Ellis made the comment near the end of the day Thursday, as witness Taryn Rodriguez of Citizens Bank testified about a $5.5 million loan Manafort applied for using false statements to the bank but did not receive.
What prosecutors want: Prosecutors said the comment misrepresents the law regarding bank fraud conspiracy and is likely to confuse and mislead the jury.
They want Ellis to explain in court Friday "that the jury is not to consider the Court’s comment and that loans that Manafort fraudulently applied for but did not receive are relevant to the charges in the indictment."
This will be the second time in as many days they've asked for a correction. Yesterday, prosecutors asked Ellis correct the record for the jury about his agreement to let an expert witness from the IRS sit in the courtroom before he testified. Ellis told the jury he was "probably wrong." Transcripts from earlier in the trial show he clearly discussed with prosecutors the IRS witness observing the trial.
Court is back in session at 9:30 a.m. ET today.
What to expect: Prosecutors will call their final witnesses, and wrap up their case.
Prosecutors say they have four or five witnesses remaining, including two who were granted immunity for their testimony: Dennis Raico and James Brennan.
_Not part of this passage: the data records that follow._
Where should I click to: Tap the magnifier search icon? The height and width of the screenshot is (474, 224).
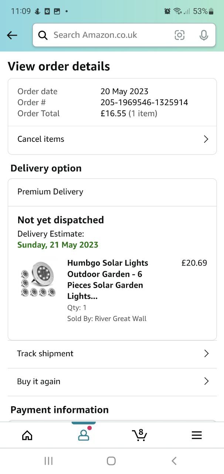pyautogui.click(x=43, y=35)
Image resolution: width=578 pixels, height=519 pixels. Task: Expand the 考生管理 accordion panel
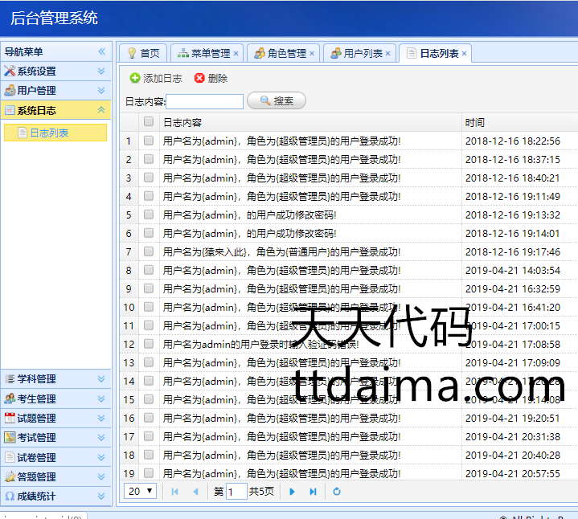click(56, 398)
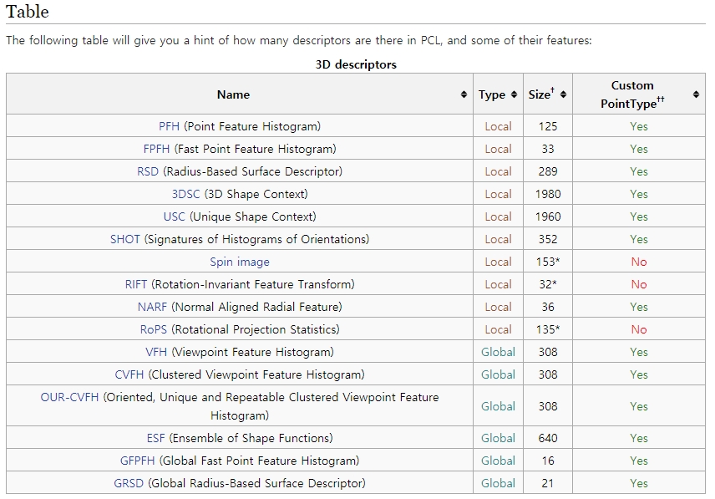
Task: Open the RIFT descriptor link
Action: click(136, 285)
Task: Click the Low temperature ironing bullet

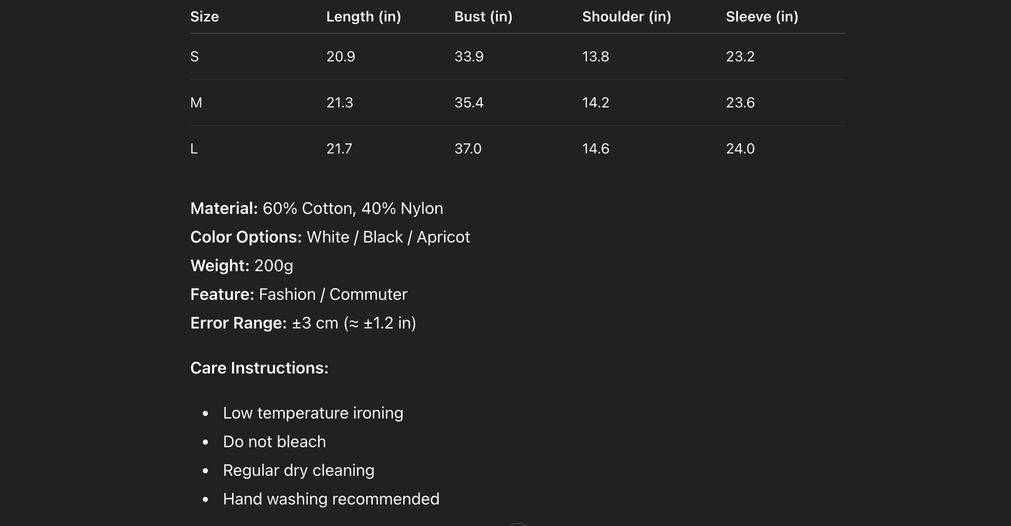Action: pyautogui.click(x=313, y=413)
Both worked at Federal Savings Bank, which gave Manafort a mortgage that prosecutors say was based on fraudulent documents and whose CEO, Stephen Calk, Manafort recommended for Army secretary.
The eighth day of Paul Manafort's trial has wrapped up. Here's what you might have missed:
- The witnesses: Mortgage assistant Melinda James, Airbnb employee Darin Evenson, Citizens Bank manager Peggy Miceli, Taryn Rodriguez with Citizens Bank and banker Gary Seferian.
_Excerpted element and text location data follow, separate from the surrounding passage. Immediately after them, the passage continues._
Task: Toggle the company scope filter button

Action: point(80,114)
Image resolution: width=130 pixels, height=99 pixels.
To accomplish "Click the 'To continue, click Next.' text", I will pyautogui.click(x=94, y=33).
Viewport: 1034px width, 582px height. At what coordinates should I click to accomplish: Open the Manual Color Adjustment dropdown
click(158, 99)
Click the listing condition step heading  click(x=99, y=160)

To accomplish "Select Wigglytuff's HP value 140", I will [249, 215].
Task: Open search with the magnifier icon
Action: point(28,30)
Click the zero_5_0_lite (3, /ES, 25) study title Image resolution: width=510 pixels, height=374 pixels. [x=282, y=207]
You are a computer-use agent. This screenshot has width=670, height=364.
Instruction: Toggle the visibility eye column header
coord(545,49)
- The judge: Judge T.S. Ellis told the jury he was wrong in criticizing prosecutors yesterday for having one of their witnesses, an expert IRS agent, in the room to hear other witness testimony.
- What the mortgage assistant said: James testified on how Manafort, his former deputy Rick Gates and their accountant, Cindy Laporta, misled her bank, Citizens Bank. The three did so when they secured a $3.4 million mortgage loan in March 2016.
- What the loan officer assistant at Citizens Bank said: Taryn Rodriguez testified about a $5.5 million dollar loan that Manafort applied for on his Union Street property. Manafort did not ultimately receive the loan from Citizens Bank.
- What the indictment alleges: The indictment alleges that as part of the loan application process, Manafort submitted a false statement to the bank about his assets and liabilities, and that a fake profit and loss statement for his company was submitted on Manafort's behalf.
- Testimony resumes: Prosecutors will call their final witnesses tomorrow. The trial resumes at 9:30 a.m. ET.